Kriteria (salah satu): akademisi, pekerja profesional atau praktisi di bidangnya, pengamat atau pemerhati isu-isu strategis, ahli/pakar di bidang tertentu, budayawan/seniman, aktivis organisasi nonpemerintah, tokoh masyarakat, pekerja di institusi pemerintah maupun swasta, mahasiswa S2 dan S3. Cara daftar baca di sini

Akhir-akhir ini istilah tapering dan debt ceiling di Amerika Serikat banyak menjadi pembahasan di media massa. Kedua kondisi tersebut dikhawatirkan berdampak negatif terhadap pasar modal.

Bagaimana efeknya terhadap investasi reksa dana di Indonesia? Apa yang sebaiknya dilakukan investor?

Tapering

Saat ini, Bank Sentral Amerika Serikat melakukan program stimulus dengan membeli 120 miliar dollar AS per bulan dengan perincian 80 miliar dollar AS untuk obligasi pemerintah dan 40 miliar dollar AS untuk surat utang swasta berbasis KPR. Tindakan ini dikenal dengan istilah Quantitave Easing (QE)

QE bertujuan untuk memastikan sumber pendanaan program pemerintah dan mencegah agar bank tidak sampai mengalami kesulitan likuiditas.

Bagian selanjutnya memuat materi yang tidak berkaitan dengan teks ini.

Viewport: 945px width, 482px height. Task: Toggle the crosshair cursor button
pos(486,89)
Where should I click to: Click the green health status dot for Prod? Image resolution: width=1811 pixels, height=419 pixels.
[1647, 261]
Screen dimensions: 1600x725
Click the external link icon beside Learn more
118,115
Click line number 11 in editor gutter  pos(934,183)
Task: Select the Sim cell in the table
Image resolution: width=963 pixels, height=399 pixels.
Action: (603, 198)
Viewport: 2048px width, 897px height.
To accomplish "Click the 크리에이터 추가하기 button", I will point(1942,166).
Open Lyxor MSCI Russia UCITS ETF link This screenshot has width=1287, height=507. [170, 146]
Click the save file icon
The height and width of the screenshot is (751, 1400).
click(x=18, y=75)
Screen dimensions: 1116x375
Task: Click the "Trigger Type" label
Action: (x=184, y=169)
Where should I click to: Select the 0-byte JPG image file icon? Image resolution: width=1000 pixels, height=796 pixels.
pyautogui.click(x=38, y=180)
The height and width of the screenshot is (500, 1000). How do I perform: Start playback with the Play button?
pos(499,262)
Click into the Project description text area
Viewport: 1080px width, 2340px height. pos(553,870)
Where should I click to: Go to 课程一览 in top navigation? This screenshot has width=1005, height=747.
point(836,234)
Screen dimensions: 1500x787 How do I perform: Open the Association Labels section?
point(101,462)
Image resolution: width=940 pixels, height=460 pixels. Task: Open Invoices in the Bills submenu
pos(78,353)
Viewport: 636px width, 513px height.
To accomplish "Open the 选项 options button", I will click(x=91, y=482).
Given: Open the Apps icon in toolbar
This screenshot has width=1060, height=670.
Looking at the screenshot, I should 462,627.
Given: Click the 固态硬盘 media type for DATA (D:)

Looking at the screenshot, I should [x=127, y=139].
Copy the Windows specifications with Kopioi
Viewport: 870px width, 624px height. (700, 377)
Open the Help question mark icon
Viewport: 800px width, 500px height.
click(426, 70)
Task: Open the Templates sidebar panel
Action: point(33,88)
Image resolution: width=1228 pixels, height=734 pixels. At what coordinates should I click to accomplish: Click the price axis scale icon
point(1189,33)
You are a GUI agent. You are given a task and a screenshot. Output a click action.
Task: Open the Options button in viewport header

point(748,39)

Baca juga: Ada Isu Evergrande dan Tapering, Apa yang Harus Dilakukan Investor?

 

Pencegahan atas risiko likuiditas sangat penting, karena krisis keuangan yang besar biasanya dipicu ada bank yang kolaps karena kesulitan likuiditas

Dengan membaiknya perekonomian, maka stimulus dianggap sudah tidak relevan sehingga perlu dikurangi secara perlahan. Caranya pembelian obligasi berjumlah 120 miliar dollar AS per bulan tersebut akan diturunkan bertahap dan ditargetkan menjadi 0 pada pertengahan atau kuartal 3 tahun 2022. Tindakan ini disebut tapering.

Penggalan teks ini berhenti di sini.